15. Relationship with one’s body and health Whether a father took care of his physical health, ignored symptoms, sought medical care readily or reluctantly, exercised or was sedentary — all of this is modeled to children and shapes their own health-related behaviors and beliefs. The man who never goes to the doctor raises children who do not think of medical care as routine, and vice versa.

16. Communication style in conflict How a father handled disagreement — whether he raised his voice, withdrew into silence, negotiated reasonably, or avoided conflict entirely — is one of the most copied templates in adult relationships. The children of men who withdrew from conflict often find themselves withdrawing; the children of men who escalated often fight for the floor.

17. Capacity for physical affection Whether a father hugged, held, and expressed physical affection openly, or was physically reserved, models for children what physical affection between people who love each other looks like. Men in particular often reproduce their father’s pattern of physical expressiveness — or, recognizing it, deliberately correct it.

18. Relationship with anger Anger expression is one of the most significantly transmitted paternal behaviors. Whether it was modeled as an uncontrolled discharge, a quiet withdrawal, a constructive force, or a dangerous presence — children learn their relationship with their own anger partly by watching their fathers’ relationship with his.

19. Faith and spiritual orientation A father’s genuine religious faith — or genuine absence of it — is one of the most influential determinants of his children’s religious trajectory. The active practice of faith, the cynicism about religion, the nominal observance, the searching — all of these are transmitted as a model that children either adopt, reject, or complicate in their own spiritual formation.

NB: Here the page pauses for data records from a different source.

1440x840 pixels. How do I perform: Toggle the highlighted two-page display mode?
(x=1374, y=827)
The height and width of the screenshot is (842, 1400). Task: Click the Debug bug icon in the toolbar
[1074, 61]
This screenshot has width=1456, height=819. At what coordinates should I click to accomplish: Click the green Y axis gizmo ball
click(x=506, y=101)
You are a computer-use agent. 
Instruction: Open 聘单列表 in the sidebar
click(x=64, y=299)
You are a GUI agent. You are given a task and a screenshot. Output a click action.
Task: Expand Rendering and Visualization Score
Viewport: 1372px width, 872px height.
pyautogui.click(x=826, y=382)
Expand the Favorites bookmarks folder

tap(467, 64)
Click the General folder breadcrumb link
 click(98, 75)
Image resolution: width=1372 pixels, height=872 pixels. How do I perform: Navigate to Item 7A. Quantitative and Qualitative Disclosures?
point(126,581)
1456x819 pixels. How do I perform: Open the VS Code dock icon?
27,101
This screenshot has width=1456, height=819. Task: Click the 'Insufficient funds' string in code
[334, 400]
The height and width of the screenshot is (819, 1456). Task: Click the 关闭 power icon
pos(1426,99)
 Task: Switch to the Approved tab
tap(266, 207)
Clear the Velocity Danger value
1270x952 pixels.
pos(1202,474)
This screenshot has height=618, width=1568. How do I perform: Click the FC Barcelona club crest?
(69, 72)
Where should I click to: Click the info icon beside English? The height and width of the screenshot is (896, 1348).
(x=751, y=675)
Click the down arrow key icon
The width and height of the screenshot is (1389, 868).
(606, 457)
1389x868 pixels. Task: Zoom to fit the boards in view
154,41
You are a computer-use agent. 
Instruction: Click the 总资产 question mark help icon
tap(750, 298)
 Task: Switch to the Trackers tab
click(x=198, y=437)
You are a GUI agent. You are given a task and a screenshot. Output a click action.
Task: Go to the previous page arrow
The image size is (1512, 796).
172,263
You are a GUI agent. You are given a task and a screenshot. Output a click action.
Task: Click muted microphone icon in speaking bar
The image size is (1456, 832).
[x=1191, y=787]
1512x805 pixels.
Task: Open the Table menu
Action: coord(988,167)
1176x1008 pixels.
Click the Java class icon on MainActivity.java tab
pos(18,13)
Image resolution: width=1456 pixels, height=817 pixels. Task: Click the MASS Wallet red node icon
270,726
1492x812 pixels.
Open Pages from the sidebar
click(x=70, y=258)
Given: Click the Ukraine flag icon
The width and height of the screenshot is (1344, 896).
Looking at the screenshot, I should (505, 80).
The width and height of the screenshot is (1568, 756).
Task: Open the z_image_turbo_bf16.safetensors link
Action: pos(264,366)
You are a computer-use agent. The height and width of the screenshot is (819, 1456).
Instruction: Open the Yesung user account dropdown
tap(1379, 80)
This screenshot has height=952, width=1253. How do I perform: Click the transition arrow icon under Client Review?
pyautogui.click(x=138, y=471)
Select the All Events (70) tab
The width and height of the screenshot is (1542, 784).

20. The belief that you are capable and worthy Perhaps the most significant inheritance a father can give is the internalized belief that his child is capable of navigating life, worthy of love and respect, and equipped to handle what comes. This belief, transmitted through consistent presence, genuine attention, and a father’s expressed confidence in his child, becomes the child’s relationship with their own potential. Its presence or absence echoes through every subsequent decade.